═══ DATASET EXCERPTS

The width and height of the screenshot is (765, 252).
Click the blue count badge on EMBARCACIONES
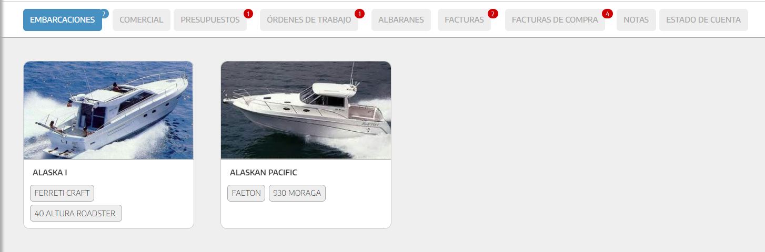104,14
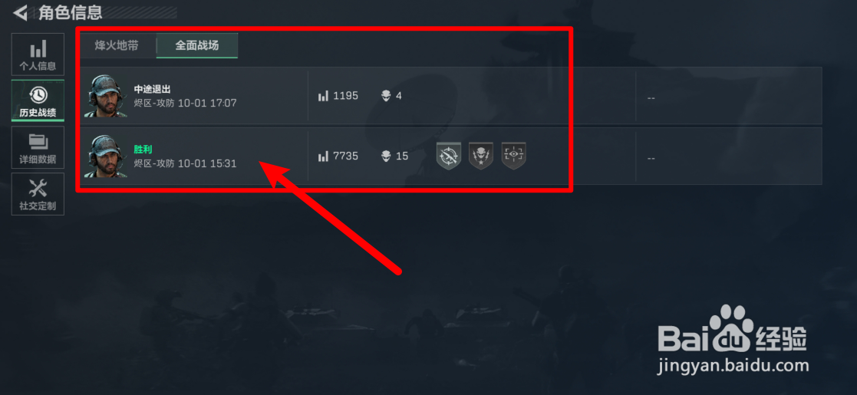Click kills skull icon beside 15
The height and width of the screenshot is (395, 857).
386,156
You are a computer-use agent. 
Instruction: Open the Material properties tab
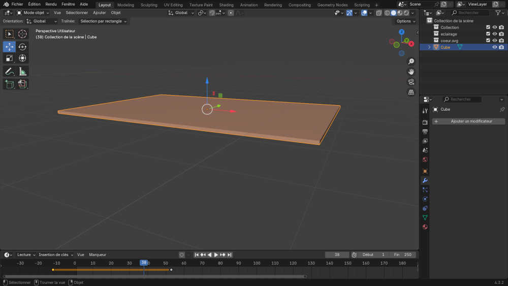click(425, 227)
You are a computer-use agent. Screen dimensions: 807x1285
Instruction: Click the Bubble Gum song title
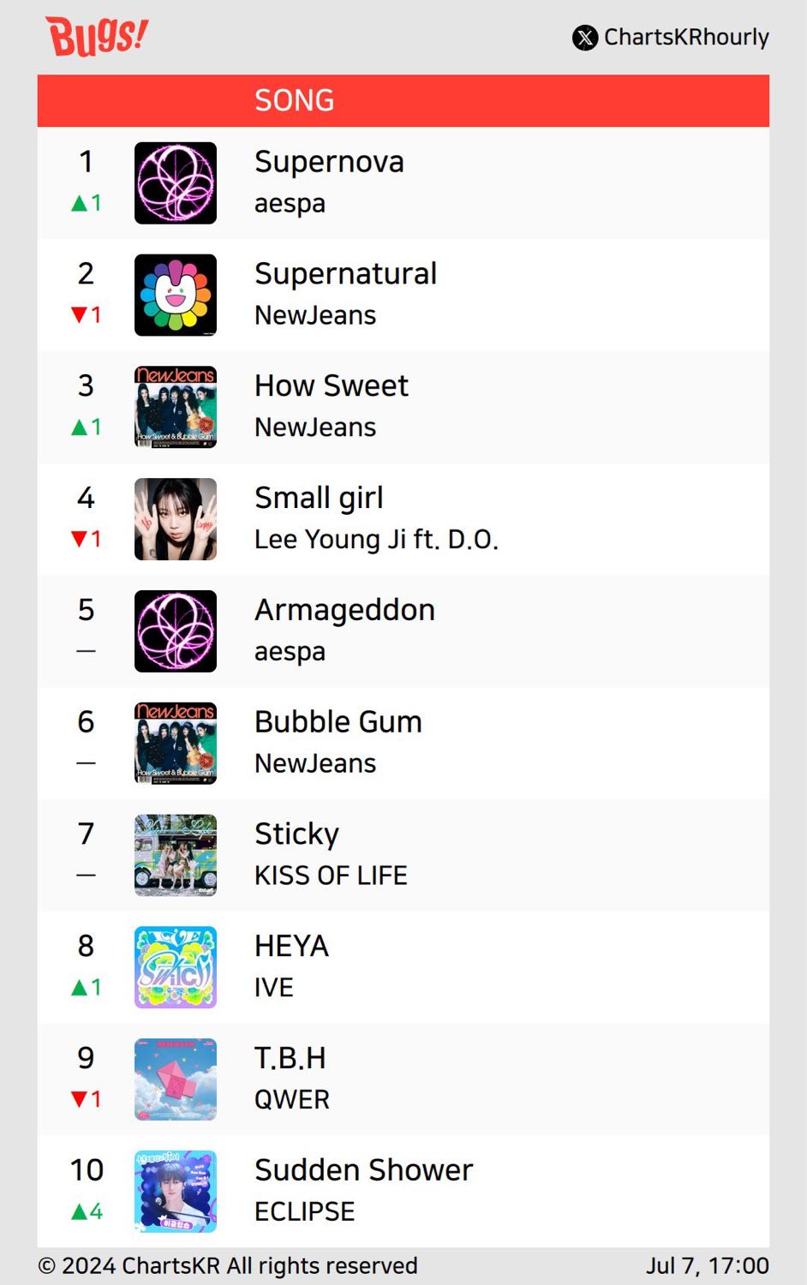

══════

WORK INSTRUCTION:
Each line of the data that includes "agent" counts once; say how many there are, giving nothing but the number.

SOLUTION FOR THIS EXERCISE:
2